Reproduce all of the records below word for word, without changing anything.
[START OF DATA SUPPLIED]
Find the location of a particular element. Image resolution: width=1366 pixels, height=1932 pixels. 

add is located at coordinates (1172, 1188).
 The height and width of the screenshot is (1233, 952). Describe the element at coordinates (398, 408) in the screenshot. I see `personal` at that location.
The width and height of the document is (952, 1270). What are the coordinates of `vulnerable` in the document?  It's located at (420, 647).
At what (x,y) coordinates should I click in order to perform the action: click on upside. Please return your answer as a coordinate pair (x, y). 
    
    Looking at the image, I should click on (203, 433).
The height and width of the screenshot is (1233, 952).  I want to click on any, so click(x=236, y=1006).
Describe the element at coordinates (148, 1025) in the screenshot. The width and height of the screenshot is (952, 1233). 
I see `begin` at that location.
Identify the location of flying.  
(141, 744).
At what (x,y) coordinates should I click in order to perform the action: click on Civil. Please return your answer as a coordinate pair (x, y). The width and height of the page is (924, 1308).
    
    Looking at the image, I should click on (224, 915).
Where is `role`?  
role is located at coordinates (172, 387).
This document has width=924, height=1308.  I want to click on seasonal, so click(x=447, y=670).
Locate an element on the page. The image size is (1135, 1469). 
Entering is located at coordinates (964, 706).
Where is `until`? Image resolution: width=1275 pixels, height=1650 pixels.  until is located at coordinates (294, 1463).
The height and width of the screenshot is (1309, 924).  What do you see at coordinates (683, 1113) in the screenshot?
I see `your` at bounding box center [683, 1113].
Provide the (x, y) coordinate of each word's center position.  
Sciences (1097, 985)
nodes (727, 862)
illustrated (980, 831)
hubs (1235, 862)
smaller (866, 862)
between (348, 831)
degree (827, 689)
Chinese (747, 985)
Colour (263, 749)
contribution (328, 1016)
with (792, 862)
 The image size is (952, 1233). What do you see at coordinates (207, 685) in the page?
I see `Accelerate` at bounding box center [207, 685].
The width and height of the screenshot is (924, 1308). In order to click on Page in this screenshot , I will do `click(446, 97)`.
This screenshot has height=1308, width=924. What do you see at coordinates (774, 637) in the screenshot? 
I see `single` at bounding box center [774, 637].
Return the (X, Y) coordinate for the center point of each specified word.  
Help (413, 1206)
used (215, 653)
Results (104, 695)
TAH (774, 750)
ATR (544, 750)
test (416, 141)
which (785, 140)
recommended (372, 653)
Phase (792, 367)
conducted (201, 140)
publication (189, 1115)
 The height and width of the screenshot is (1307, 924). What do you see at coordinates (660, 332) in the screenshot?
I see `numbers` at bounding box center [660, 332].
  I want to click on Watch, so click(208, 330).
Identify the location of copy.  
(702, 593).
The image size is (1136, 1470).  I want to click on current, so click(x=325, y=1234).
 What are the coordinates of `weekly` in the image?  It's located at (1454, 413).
[END OF DATA SUPPLIED]
■ PROBLEM SOLUTION
Find the location of a particular element. Image resolution: width=1366 pixels, height=1932 pixels. 

add is located at coordinates (1172, 1188).
 The height and width of the screenshot is (1233, 952). Describe the element at coordinates (398, 408) in the screenshot. I see `personal` at that location.
The width and height of the document is (952, 1270). What are the coordinates of `vulnerable` in the document?  It's located at (420, 647).
At what (x,y) coordinates should I click in order to perform the action: click on upside. Please return your answer as a coordinate pair (x, y). 
    
    Looking at the image, I should click on (203, 433).
The height and width of the screenshot is (1233, 952).  I want to click on any, so click(x=236, y=1006).
Describe the element at coordinates (148, 1025) in the screenshot. The width and height of the screenshot is (952, 1233). 
I see `begin` at that location.
Identify the location of flying.  
(141, 744).
At what (x,y) coordinates should I click in order to perform the action: click on Civil. Please return your answer as a coordinate pair (x, y). The width and height of the page is (924, 1308).
    
    Looking at the image, I should click on (224, 915).
Where is `role`?  
role is located at coordinates (172, 387).
This document has width=924, height=1308.  I want to click on seasonal, so click(x=447, y=670).
Locate an element on the page. The image size is (1135, 1469). 
Entering is located at coordinates (964, 706).
Where is `until`? Image resolution: width=1275 pixels, height=1650 pixels.  until is located at coordinates (294, 1463).
The height and width of the screenshot is (1309, 924).  What do you see at coordinates (683, 1113) in the screenshot?
I see `your` at bounding box center [683, 1113].
Provide the (x, y) coordinate of each word's center position.  
Sciences (1097, 985)
nodes (727, 862)
illustrated (980, 831)
hubs (1235, 862)
smaller (866, 862)
between (348, 831)
degree (827, 689)
Chinese (747, 985)
Colour (263, 749)
contribution (328, 1016)
with (792, 862)
 The image size is (952, 1233). What do you see at coordinates (207, 685) in the page?
I see `Accelerate` at bounding box center [207, 685].
The width and height of the screenshot is (924, 1308). In order to click on Page in this screenshot , I will do `click(446, 97)`.
This screenshot has height=1308, width=924. What do you see at coordinates (774, 637) in the screenshot? 
I see `single` at bounding box center [774, 637].
Return the (X, Y) coordinate for the center point of each specified word.  
Help (413, 1206)
used (215, 653)
Results (104, 695)
TAH (774, 750)
ATR (544, 750)
test (416, 141)
which (785, 140)
recommended (372, 653)
Phase (792, 367)
conducted (201, 140)
publication (189, 1115)
 The height and width of the screenshot is (1307, 924). What do you see at coordinates (660, 332) in the screenshot?
I see `numbers` at bounding box center [660, 332].
  I want to click on Watch, so click(208, 330).
Identify the location of copy.  
(702, 593).
The image size is (1136, 1470).  I want to click on current, so click(x=325, y=1234).
 What are the coordinates of `weekly` in the image?  It's located at (1454, 413).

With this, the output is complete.